A quantidade de nós/eu marcava a intensidade e o afastamento entre ela e o outro, ou ela desdobrada. Por vezes não era coerente. Dizia ter tido uma imagem muito clara de um bebé, mas não dizia qual. Havia nela um segredo que se guardava e não podia ser dito, mas a seguir a sua fala revelava qual o bebé que via, era um bebé contaminado por ela, pela tristeza e pela zanga dela. O bebé ser como ela, era equivalente a ser ela. Sara reconhecia-se num estado em que ela e o bebé não são nem um, nem dois, talvez mais do que os dois, por isso dizia:

(M)… não consigo criar assim imagens muito claras do que vai ser… mas naquele sonho que eu tive com o bebé ao colo, tive uma imagem muito clara de um bebé… não tenho uma imagem muito clara de como será… não consigo… Tenho muito medo que ele seja um chorão porque eu ultimamente tenho sido chorona… Eu não queria que ele fosse um chorão, mas se ele for chorão não o posso criticar, coitadinho… pode ser que balance um bocadinho entre a ansiedade da mãe e a calma do pai.

O medo de contaminar o bebé com a sua tristeza e a culpa associada, fê-la introduzir o pai para que o bebé não seja ela. O marido dava-lhe uma função parental e a função parental que o marido lhe dava mudava tudo. Havia o casal de antes e o casal de depois, daí que quando a investigadora lhe perguntava como é que imaginava o marido como pai ela respondesse:

(M) Um pai muito querido e muito dedicado, como ele é… quando temos dúvidas sobre a capacidade do outro para dar apoio… eu nesta situação fiquei… pronto… ele tem-se revelado impecável… não era preciso, nós não precisávamos de passar por este teste, nem eu nem ele, mas já que passámos, que o lado positivo seja esse…

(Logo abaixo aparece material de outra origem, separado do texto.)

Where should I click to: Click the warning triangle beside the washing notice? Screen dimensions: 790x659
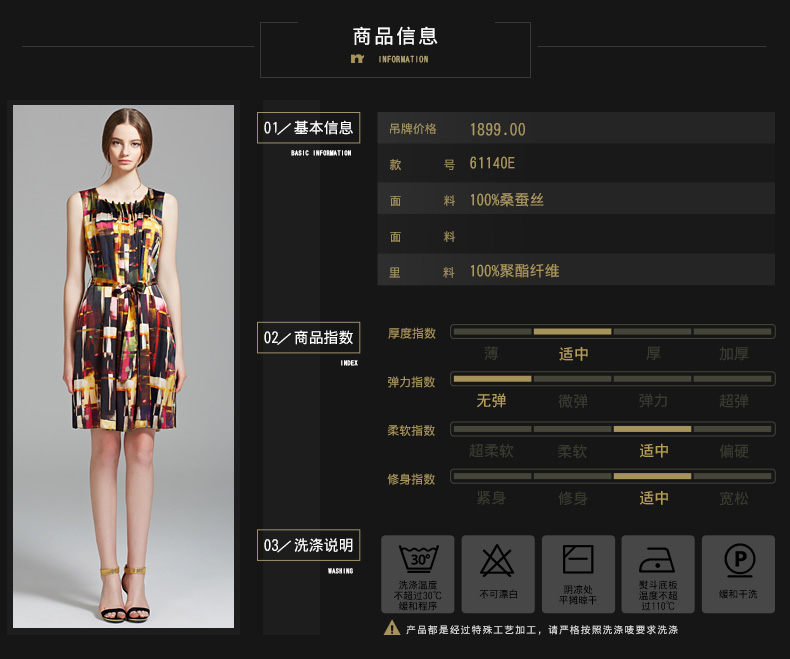tap(392, 629)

Se antes a Sara era interpelada por fora/desde fora, quando no seguimento da entrevista se referia aos pontapés do bebé e ao facto de ver os pés do filho na ecografia dizendo que deveria ter os pés grandes como os do marido era interpelada de dentro, pelos elementos masculinos. O estabelecimento de uma nova relação e de uma interação mãe-bebé deixavam espaço para um bebé restabelecido e intacto, tal como para uma mãe igualmente restabelecida e intacta. As suas identificações oscilavam entre a mulher adulta e o bebé que tinha.

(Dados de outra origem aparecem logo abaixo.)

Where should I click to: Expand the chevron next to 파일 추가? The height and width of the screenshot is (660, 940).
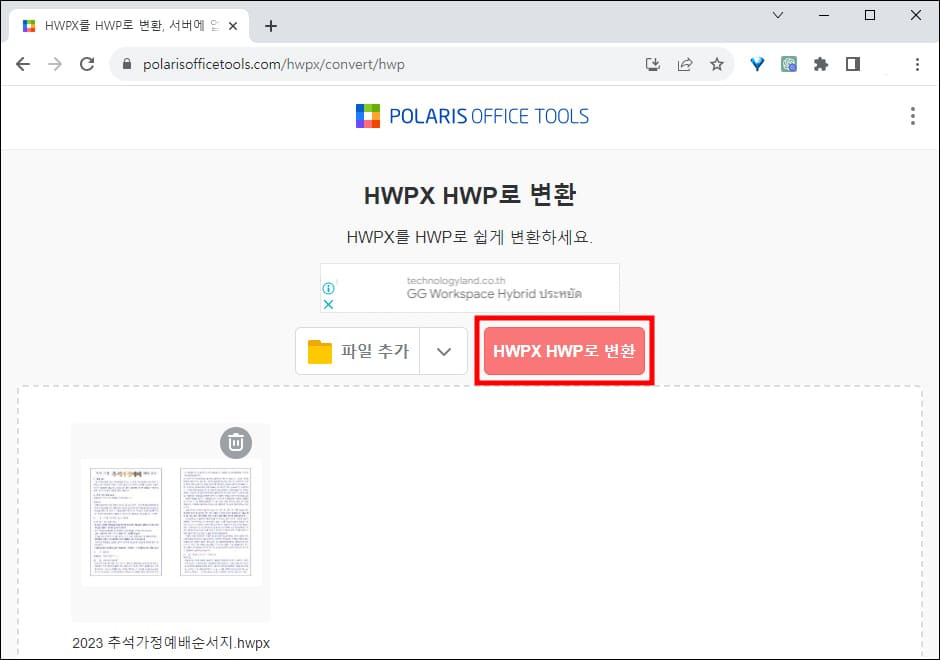[x=444, y=351]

Ao longo da entrevista revelou que não conseguia falar de outra coisa senão da história do choque. Condensava papéis de várias figuras. Falou dos pais falando dela como mãe e pai, não falou deles como pais dela. A questão temporal continuava entrecortada. A parentalidade atual servia-lhe para falar da parentalidade dos pais.

Havia nela uma condensação no atual. A angústia do atual fazia-a ficar numa espécie de expectativa vazia sobre o que iria acontecer. Nestes dias mais complicados Sara não conseguia pensar e por vezes o dentro e o fora, a vida e a morte, confundiam-se e entrelaçavam-se numa espécie de labirinto. Neste “estado” psíquico não se sabia o que iria emergir.

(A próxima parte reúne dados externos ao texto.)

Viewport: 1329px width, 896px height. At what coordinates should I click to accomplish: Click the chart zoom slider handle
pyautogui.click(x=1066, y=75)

Porém, no desenrolar das visitas no dizer de Sara ficava mais claro como todo o seu ser e estar assentavam numa capacidade negativa, na espera, no incerto, no não saber e no sonho, mas com tolerância à frustração. Ela sustentava um projeto de vida, manifestava um potencial que parecia permitir tornar-se mãe, estando a preparar-se para todas as eventualidades. A atenção flutuante do grupo entre o dizer de Sara, o dizer da investigadora, a relação intersubjetiva estabelecida e o relevo dado às transformações pela abordagem holística que a análise de dados incluía, permitia-nos constatar que Sara tinha uma mente em transformação e crescimento, o seu O era flexível e apto para tolerar a dúvida e a incerteza (Bion, 1962/1991a). A sua espera revelava uma potencialidade transformadora copoiética (Ettinger, 2005) “… sinónimo de tornar-se cada vez mais capaz de sonhar a própria experiência, sonhar-se existindo” (Ogden, 2010b, p. 24).